Pick up the accounting policy text on revenue recognition below and write what comes after its last sentence.

= SOURCE TEXT =
Start of Block

Entities in which the Company has a long-term interest and
shares control under a contractual arrangement are classified as
jointly controlled entities.
1.5. Revenue
The Group provides engineering services for the application of
the DMG technology, the intellectual property that the Group owns.
Revenue from providing services is recognised in the accounting
period in which services are rendered. For fixed-price contracts,
revenue is recognised based on the actual service provided to the
end of the reporting period as a proportion of the total services
to be provided to the extent to which the customer receives the
benefits. This is determined based on the actual labour hours spent
relative to the total expected labour hours.
Where a contract includes multiple performance obligations as
specified by the work scope, the transaction price will be
allocated to each performance obligation based on the estimated
expected cost-plus margin.
Estimates of revenues, costs, or extent of progress toward
completion of services are revised if circumstances change. Any
resulting increases or decreases in estimated revenues or costs are
reflected in profit or loss in the period in which the
circumstances that give rise to the revision become known by
management.

End of Block

= DATA EXCERPT =
Start of Block

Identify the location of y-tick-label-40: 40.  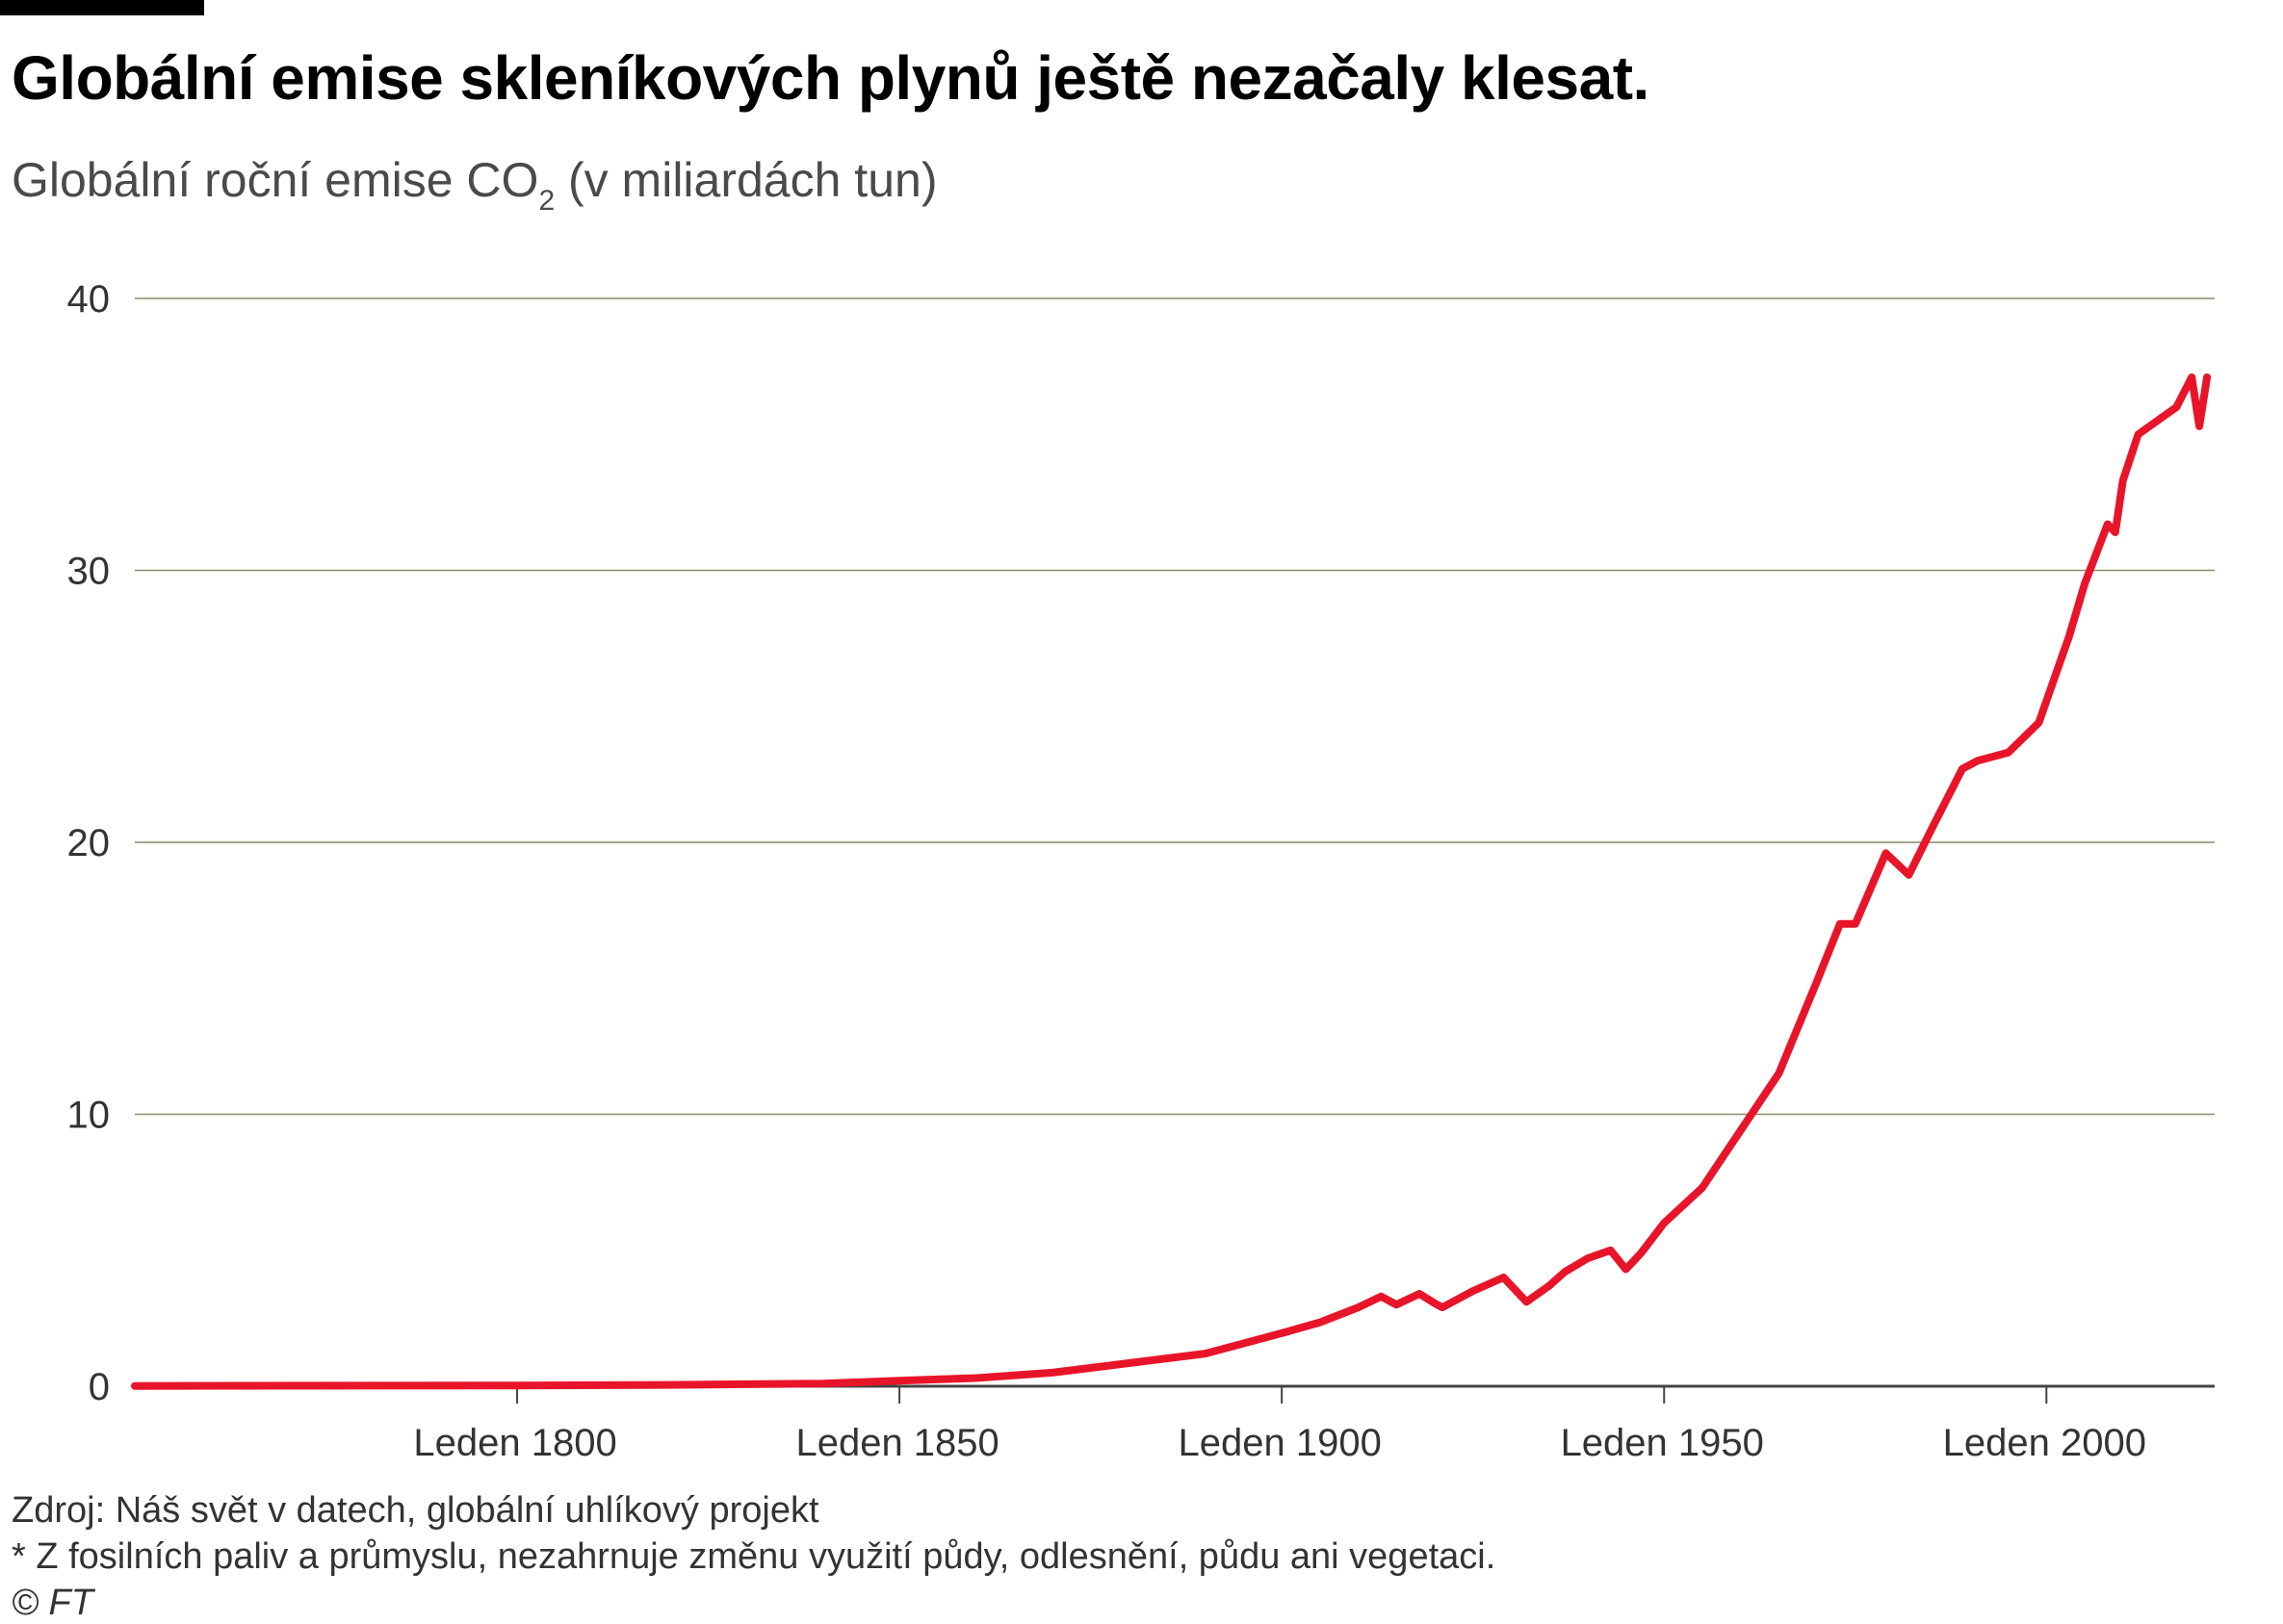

End of Block

= TASK RESPONSE =
In the case of fixed-price contracts, the customer pays the
fixed amount based on a payment schedule. If the services rendered
by the Group exceed the payment, a contract asset is recognised. If
the payments exceed the services rendered, a contact liability is
recognised.
If a contract includes an hourly fee, revenue is recognised in
the amount to which the Group has a right to invoice.
2. FAIR VALUE GAIN ON EQUITY INVESTMENT
On 12 August 2021, the Company acquired a 48.39% interest in
Engsolve Limited, an engineering consultancy company incorporated
and operating in England and Wales. On 21 June 2023, the Company
completed the acquisition of the balance of the issued share
capital of Engsolve (51.61%). The previous shareholding in Engsolve
(48.39%) was subsequently revalued leading to a fair value gain of
GBP282,150 on the original shareholding. Please refer to note 8
below.
3. impairment of INTER Company loans & transactions
Prior to December 2022 the Company entered into transactions
with Protos to provide funding via a loan facility with the balance
at 31 December of GBP2,159,274 and also made sales to Protos of
GBP986,392. It was determined by the Company on 31 December 2022
that these amounts were no longer recoverable and were therefore
written off within the Company. The write off of the loan
facilities has been recognised against capitalised development
expenditure in the sum of GBP2,692,649. The remaining GBP453,017
has been written off to the profit and loss account in the
consolidated financial statements. This write off was to reflect
the impairment of the transactions with the understanding of the
fact that the impairment maybe unwound should Protos achieve
sufficient results to be able to repay the loan and sales.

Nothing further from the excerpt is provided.